В 1938 году плюрализм культур (или цивилизаций) принадлежал уже к духу времени. В салонах повторялась фраза Валери: 94 «Мы, цивилизации, знаем теперь, что смертны». Тем не менее отказ от рационалистского прогрессизма шокировал оптимистическую и идеалистическую философию, все еще господствовавшую среди сорбоннских профессоров левой ориентации. Сделанное мимоходом замечание о всемирной истории, которое кажется теперь таким банальным, было отнесено, вероятно, на счет «отчаяния».
«Наша эпоха по видимости благоприятна такой попытке [создания всемирной истории], поскольку впервые вся планета участвует в общей судьбе. На это возразят, что отдельный человек не способен ассимилировать стремительно растущий объем знаний; что научная добросовестность восстает против таких колоссальных обзоров; что связи между народами еще слабы, их сообщество бедно содержанием, носит частичный и внешний характер. Все эти возражения справедливы, но не касаются главного. Если бы Запад все еще верил сегодня в свою миссию, то всемирная история была бы написана, коллективно или одним человеком, и показала бы, как через единичные приключения все общества постепенно приходят к современной цивилизации.
Невозможной делает эту историю то, что Европа больше не знает, предпочитает ли она приносимое ею другим народам тому, что она разрушает. Она признает уникальность творчества и каждой жизни в тот самый момент, когда рискует разрушить неповторимые ценности». Умеренные левые в ту эпоху верили еще в «цивилизаторскую миссию» Франции и западных стран. Я, несомненно, принадлежал к числу маргиналов, по крайней мере во Франции. В Веймарской Германии историзм – в смысле осознания многообразия культур, историчности ценностей – питал пессимизм и растерянность интеллигенции. Идеи, верность которым П. Фоконне подтвердил 26 марта 1938 года, не выдержали проверки последующими годами.
Социолог-дюркгеймианец должен был счесть еще более агрессивным анализ, направленный непосредственно против претензии самого Дюркгейма основать преподаваемую в школах мораль на новой науке. В параграфе, посвященном историческому релятивизму (der Historismus), я напомнил о связи между различными обществами и их моралью (в гегелевском смысле слова Moralität)и о вытекающем отсюда многообразии нравственных обязательств и способов жить.

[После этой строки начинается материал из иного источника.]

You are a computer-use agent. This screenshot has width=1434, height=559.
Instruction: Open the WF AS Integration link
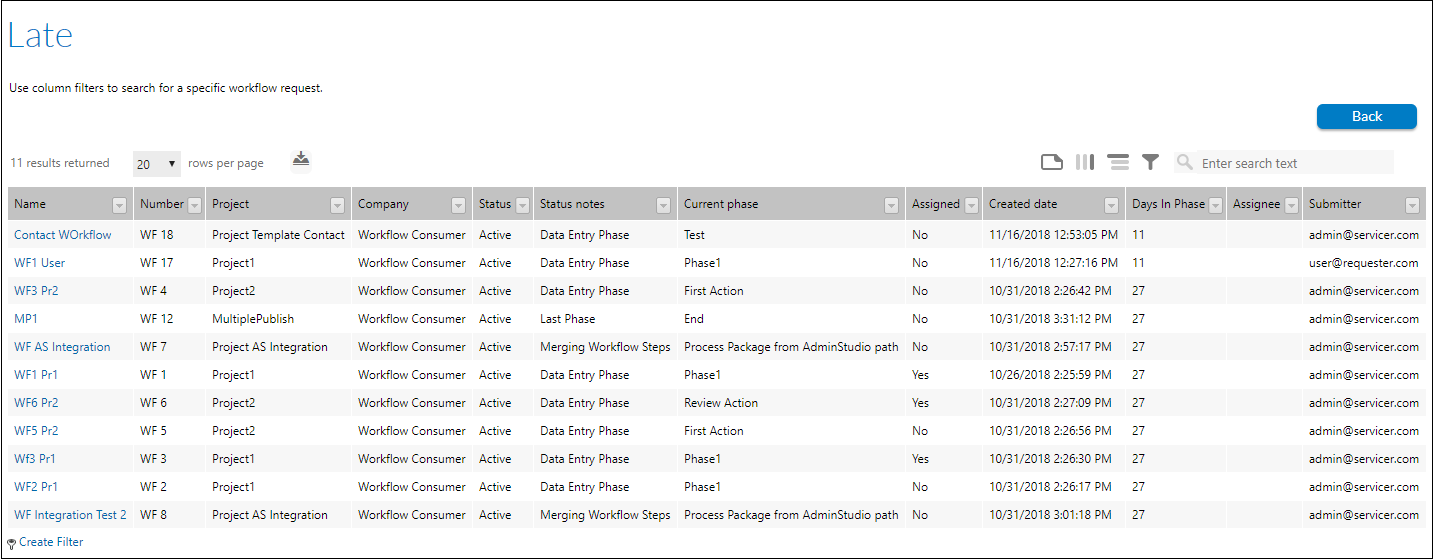click(62, 347)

Затем я продолжал: «Напротив, взаимозависимость между моралью и обществом подтверждает силу наших особых императивов, если общество как в правовом отношении, так и в реальности является основой всякой обязанности. Разве в намерения Дюркгейма не входило реставрировать мораль, поколебленную, по его мнению, исчезновением религиозных верований?.. Социологи – демократы, вольнодумцы, сторонники индивидуальной свободы – подтверждали своей наукой ценности, к которым приходили спонтанно. На их взгляд, структура (плотность, органическая спаянность) современной им цивилизации требовала в некотором роде уравнительных идей, автономии личностей. Ценностные суждения скорее выигрывали в достоинстве, нежели проигрывали, становясь суждениями коллективными. Общество уверенно ставилось на место Бога. В действительности термин „общество“ несколько двусмыслен, так как обозначает то реальные коллективы, то идею или идеал коллективов. На самом деле его применяют к обособленным, замкнутым сообществам, но этот термин меньше, чем „отечество“ или „нация“, напоминает о соперничестве и войнах (трудно представить себе общество, расширенное до пределов всего человечества). Он маскирует конфликты, раздирающие все человеческие сообщества. Он позволяет подчинить противостоящие друг другу классы общественному единству и создать национальную мораль, носящую социологический, а не политический характер; но если это понятие, будучи лишено всякого заимствованного престижа, обозначает довольно хаотичную совокупность социальных фактов, то не кажется ли читателю, что к безграничной относительности социологизмдобавляет свед ение ценностей к более природной, чем духовной, детерминированной, а не свободной действительности?»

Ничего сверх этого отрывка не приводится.